Ilustración: Señora Milton

¿Alguna vez has visto a un pez suicidarse? Yo sí. Y lo hacía con una determinación envidiable. Se lanzaba a la orilla a toda velocidad, desde las últimas fuerzas que fue capaz de reunir en la inmunda charca eutrofizada en la que se había convertido su hábitat, como una Alfonsina Storni a la inversa pero con menos poesía y más urgencia. Me estremeció muchísimo. Es algo que jamás creí que llegaría a ver. Los peces tienen que permanecer en su mundo acuático y los animales terrestres en nuestros ámbitos rocosos. Es un mandato fundacional, una constante como la velocidad de la luz o el incremento de sus facturas. Está bien que los salmones salten a la desesperada hacia arriba por los rápidos de los regatos gélidos de Escandinavia (o Alaska, o donde quiera que sea que desoven los dichosos salmones), así como también está muy bien que los hipopótamos se recreen obscenamente en las charcas verdes de la sabana, pero un ratito, a ver qué va a ser esto. Luego cada cual a respirar a su espacio predeterminado por el orden natural de las cosas. Hay un mundo para las branquias y otro para los pulmones. Cualquier otro planteamiento es un sindiós.

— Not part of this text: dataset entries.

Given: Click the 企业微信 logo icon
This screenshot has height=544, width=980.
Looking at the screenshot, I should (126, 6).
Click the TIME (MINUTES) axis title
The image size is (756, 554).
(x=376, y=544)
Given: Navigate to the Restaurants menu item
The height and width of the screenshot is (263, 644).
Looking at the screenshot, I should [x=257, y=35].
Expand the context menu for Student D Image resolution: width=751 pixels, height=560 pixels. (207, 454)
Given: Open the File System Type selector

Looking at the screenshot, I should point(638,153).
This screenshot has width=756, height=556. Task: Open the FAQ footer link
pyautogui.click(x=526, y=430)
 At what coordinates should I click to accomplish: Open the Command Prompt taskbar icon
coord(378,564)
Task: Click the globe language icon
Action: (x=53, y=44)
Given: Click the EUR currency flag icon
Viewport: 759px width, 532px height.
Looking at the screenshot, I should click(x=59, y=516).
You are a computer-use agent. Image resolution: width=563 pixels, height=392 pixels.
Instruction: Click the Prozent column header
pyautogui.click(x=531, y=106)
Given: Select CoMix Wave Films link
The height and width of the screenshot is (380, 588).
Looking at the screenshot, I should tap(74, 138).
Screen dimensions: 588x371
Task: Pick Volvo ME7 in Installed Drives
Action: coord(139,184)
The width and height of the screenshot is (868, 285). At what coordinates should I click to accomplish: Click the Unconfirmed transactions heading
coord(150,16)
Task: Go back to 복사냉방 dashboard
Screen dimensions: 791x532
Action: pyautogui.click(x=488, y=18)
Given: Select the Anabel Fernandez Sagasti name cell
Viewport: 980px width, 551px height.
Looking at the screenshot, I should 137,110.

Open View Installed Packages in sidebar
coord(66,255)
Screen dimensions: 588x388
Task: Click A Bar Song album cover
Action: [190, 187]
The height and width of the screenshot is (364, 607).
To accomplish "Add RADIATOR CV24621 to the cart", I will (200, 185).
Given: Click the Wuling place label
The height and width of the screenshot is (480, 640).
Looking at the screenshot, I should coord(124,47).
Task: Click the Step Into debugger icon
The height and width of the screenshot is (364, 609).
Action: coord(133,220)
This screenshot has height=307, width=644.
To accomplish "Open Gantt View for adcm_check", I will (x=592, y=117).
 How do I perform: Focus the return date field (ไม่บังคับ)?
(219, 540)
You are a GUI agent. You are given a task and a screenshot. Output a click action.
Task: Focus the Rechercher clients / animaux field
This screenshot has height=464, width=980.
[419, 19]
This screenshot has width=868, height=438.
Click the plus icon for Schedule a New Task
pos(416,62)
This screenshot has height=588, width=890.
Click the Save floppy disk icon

Se me dirá que tengo la mente muy estrecha, que al principio todo eran branquias y que, si no fuera por unos peces emprendedores que empezaron poco a poco a colonizar los espacios entre charcas cada vez más pequeñas, y quién sabe si eutrofizadas, jamás hubieran existido los pulmones, y yo estaría tecleando otro artículo diferente con mis aletas húmedas y viscosas. Pero los pulmones ya existen, no necesitamos que ningún pez suicida venga a inventarlos. De efecto disuasorio debieran haberle servido los miles de cadáveres, hasta tres toneladas de cuerpos inanes de pececitos y crustáceos, que se amontonaban en las orillas y con los que irremediablemente tuvo que impactar varias veces en su viaje de estrella fugaz del mundo de los peces moribundos al de los peces muertos bien muertos.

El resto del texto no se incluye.